The difficult situation that a Court must face is to determine whether a statute which is facially neutral was enacted for racial reasons and would thereby have a disparate impact on a particular racial group. Whether or not racial discrimination was involved in legislative action that resulted in a law which, although facially neutral, still has a racially disparate impact "demands a sensitive inquiry into such circumstantial evidence of intent as may be available." Arlington Heights v. Metropolitan Housing Development Corporation, 429 U.S. 252, 266, 97 S.Ct. 555, 564, 50 L.Ed.2d 450 (1977).

Under Arlington, the Supreme Court set forth key factors to evaluate whether a law was motivated by racial discrimination. These factors included the presence of disparate impact, the overall historical context of the legislation, the legislative history of the challenged law, and departures from the normal legislative process.
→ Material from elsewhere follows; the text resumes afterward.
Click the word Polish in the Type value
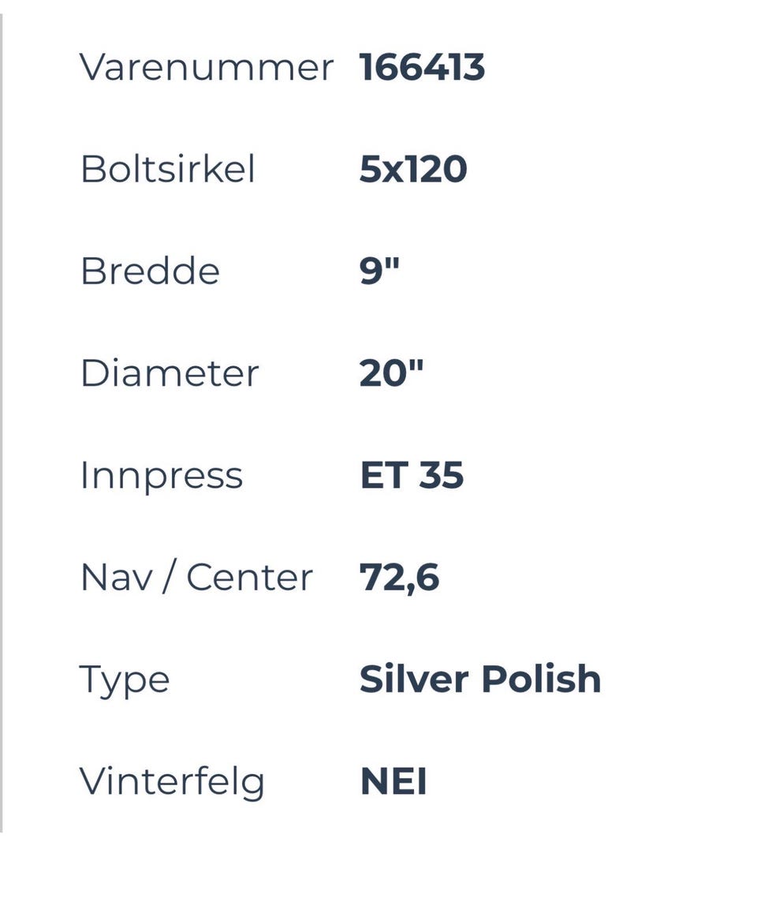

Additional legal precedent has provided the Court with more criteria for its review, such as foreseeability of the consequences of the legislation; however, Arlington provides the Court with the major benchmark to discover the presence of racial influence in the legislative decision making process.

These various levels of constitutional review evolved as a response to the manner in which racism in America has manifested itself *774 within the legal system. Overt racism, evidenced by such occurrences as "Jim Crow Laws," allowed legislators to enact racist laws without reprisals. As civil rights for all Americans became a reality, continued attempts to maintain racial barriers took on the form of more subtle, covert, facially neutral legislation. Examples of this type of legislation included zoning, voting and housing laws.

Today most legislation would not contain overtly racist referrals and, indeed, would eliminate the slightest allusion to racial factors in the words of the legislation itself. But today, despite the fact that a law may be racially neutral on its face, there still may be factors derived from unconscious racism that affect and infiltrate the legislative result.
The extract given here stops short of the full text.